Dr Walter R. Gauss (Austrian Archaeological Institute at Athens), "Aigeira: The Development of a Prehistoric Centre in Eastern Achaia"
Aigeira occupied a highly defensible position atop a steep hill close to the Corinthian gulf which was crowned by an acropolis. This was the centre of the prehistoric settlement and a place of a sanctuary from Late Geometric times onwards. Aigeira’s occupational history started in Middle Neolithic times, and extended presumably with a number of hiatuses throughout the Bronze and Early Iron Age.

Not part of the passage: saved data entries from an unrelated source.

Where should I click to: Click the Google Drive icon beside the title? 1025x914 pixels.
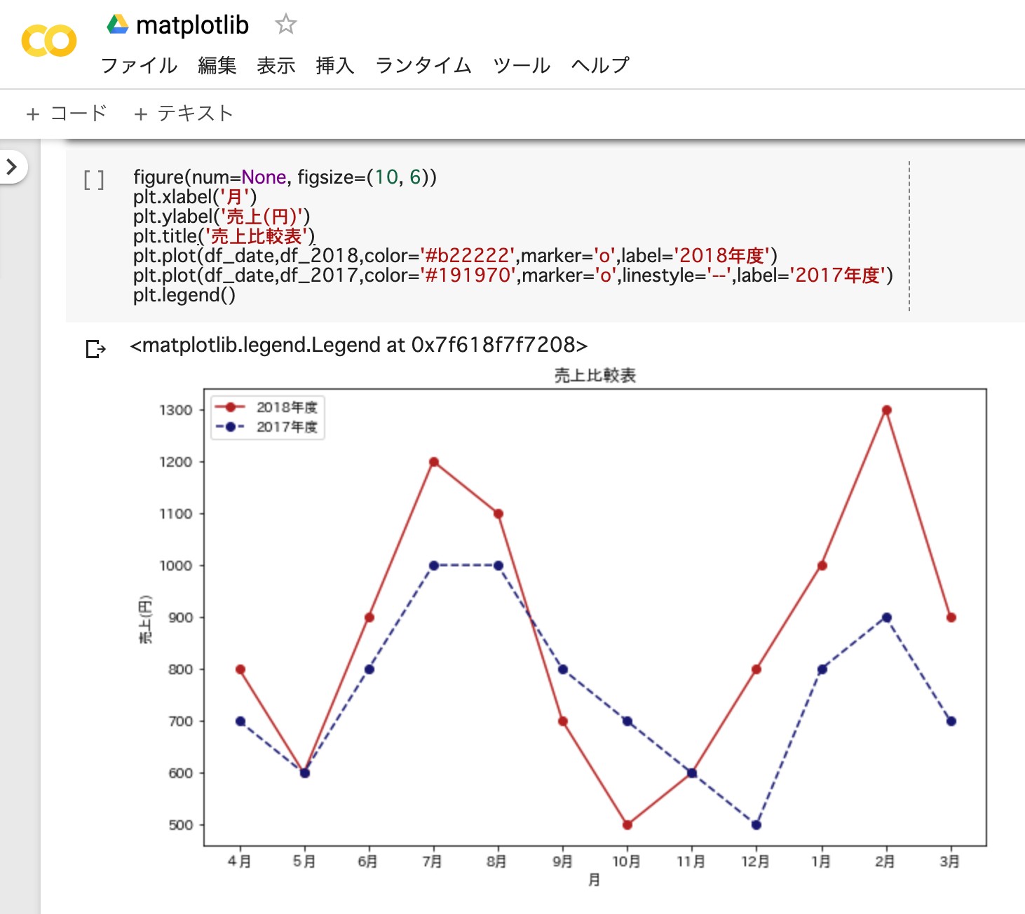point(118,25)
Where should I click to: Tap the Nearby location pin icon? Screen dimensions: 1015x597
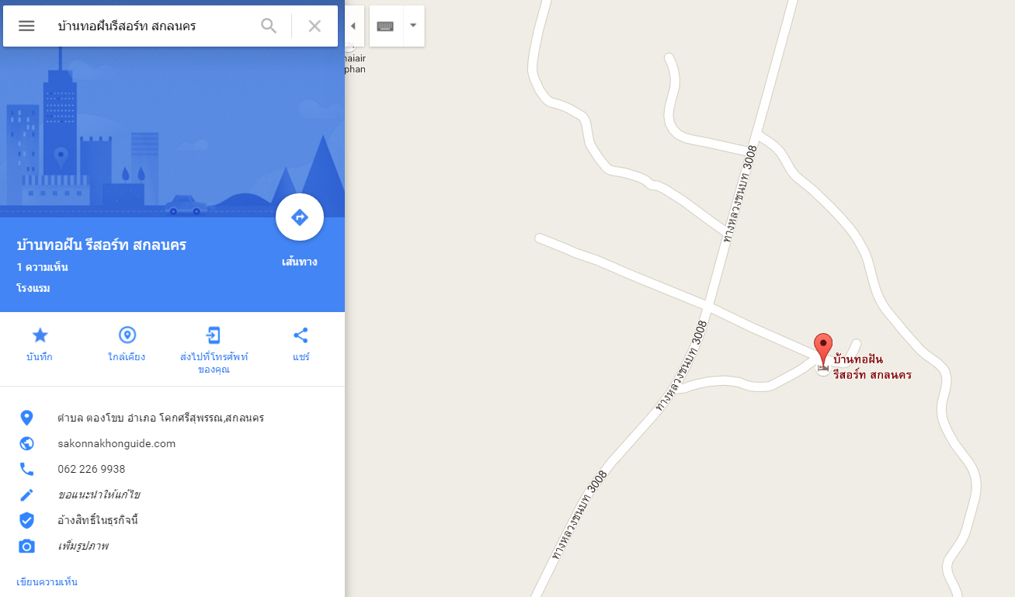tap(127, 335)
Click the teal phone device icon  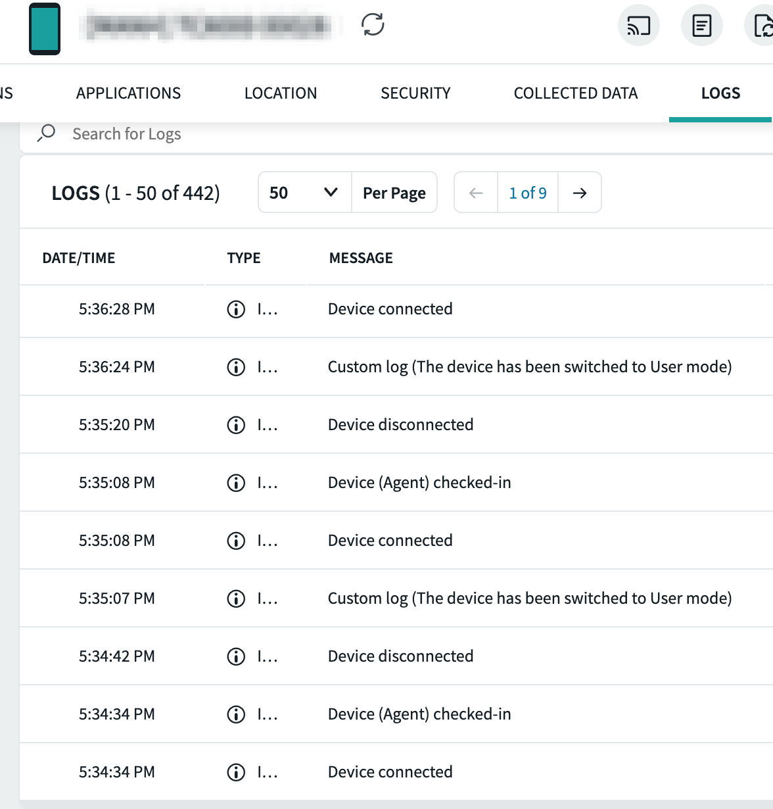point(45,29)
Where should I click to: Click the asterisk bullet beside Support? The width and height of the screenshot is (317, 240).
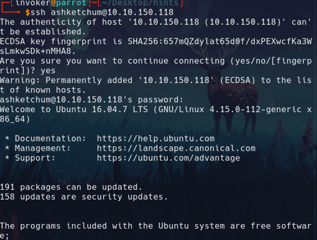pos(7,158)
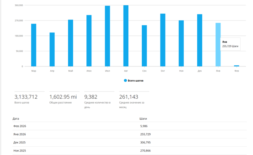Image resolution: width=253 pixels, height=155 pixels.
Task: Select the highlighted Янв bar
Action: (218, 44)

This presentation aims at a holistic view of the site’s development from Neolithic times to the final stages of the Late Bronze Age with a special focus on research and excavation work conducted at Mycenaean Aigeira between 2011 and 2016.
Excavations in the 1970s and 1980s already showed the importance of the site in the Early and particularly in the Late Bronze Age. The 2011–2016 excavations stress its growing importance, particularly for the latest stages of the Bronze Age. The remains of a massive fortification wall, parts of which were already exposed in the 1970ies, were excavated at the eastern and southeastern slopes of the acropolis, and are dated to the advanced stages of Late Helladic (LH) IIIC Middle to Late.

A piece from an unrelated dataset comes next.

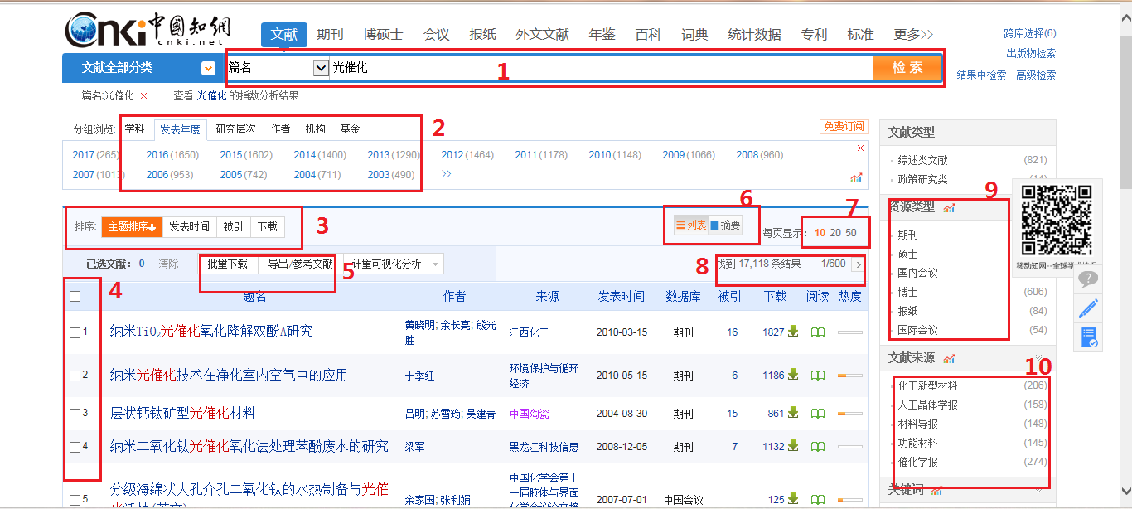Click the download icon for article 4
This screenshot has width=1132, height=509.
pos(793,447)
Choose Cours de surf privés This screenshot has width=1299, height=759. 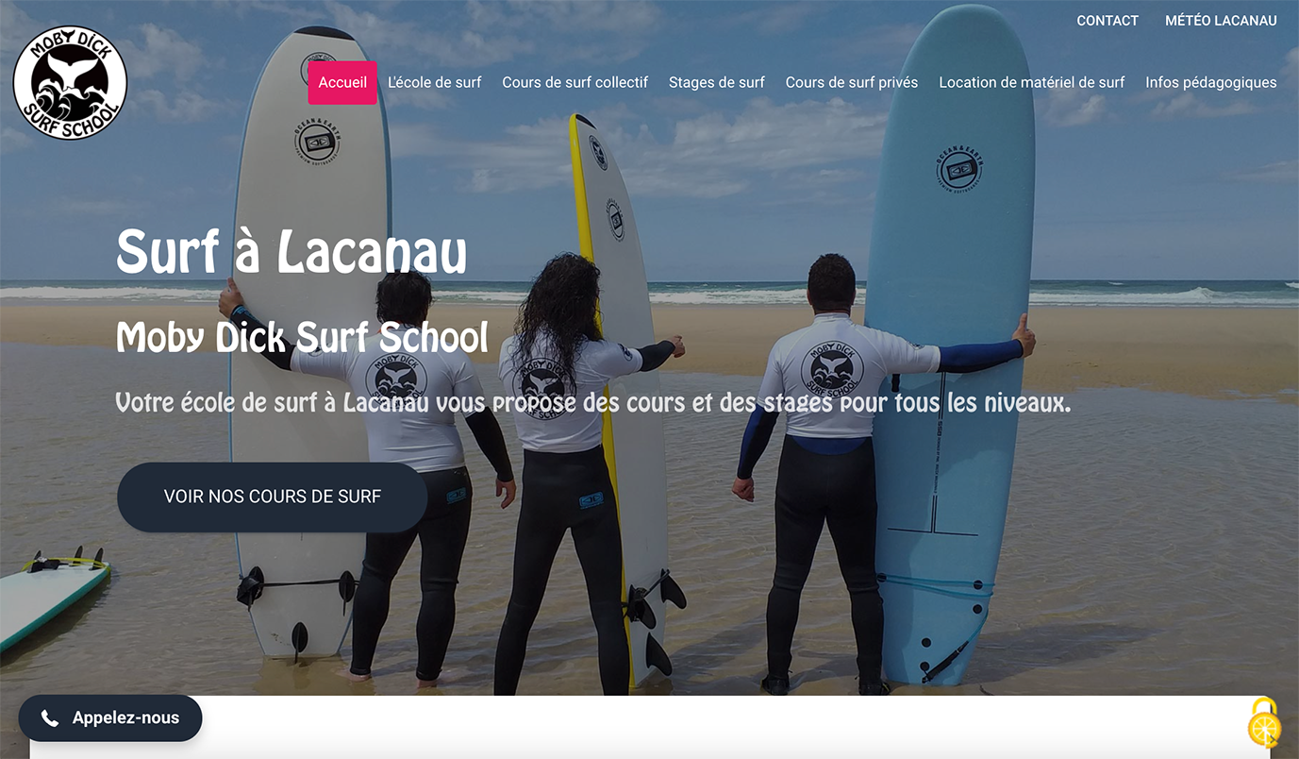(852, 82)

This constructional date makes Aigeira to one of the few sites where fortifications were erected that late in the post-palatial times. Furthermore, fortifying the acropolis must have been a labor-intensive undertaking, requiring certain degrees of hierarchy, organization, craft specialization, and the manpower from large parts of the LBA Aigeira’s population.

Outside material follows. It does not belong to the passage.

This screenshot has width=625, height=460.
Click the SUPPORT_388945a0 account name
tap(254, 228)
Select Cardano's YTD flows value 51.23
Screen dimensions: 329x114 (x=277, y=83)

In addition, recent excavations provided for the first time unambiguous evidence that a multiphase post-palatial Mycenaean settlement extended to the area of the lower plateau. Here stratified deposits measured in some places over two meters and have allowed the isolation of multiple phases of LH IIIC ceramic development. In terms of pottery analysis from post-palatial Mycenaean ceramic assemblages, the perhaps most striking feature is the existence of a variety of potting traditions, and particularly the use of coil-based techniques to manufacture a range of typical Mycenaean shapes. Present understanding of the stratigraphic and ceramic sequence from the lower settlement indicates a very similar, if not parallel, development with the sequence achieved at the acropolis proper. Our new excavation results, in combination with the study of the finds from explorations in the 1970s and geophysical research, lead to the well-founded assumption that LH IIIC Aigeira was an extended and important site covering an area of approximately 12,000 m², and the acropolis was certainly the center of it. (Photo: ÖAW-ÖAI/Christian Kurtze).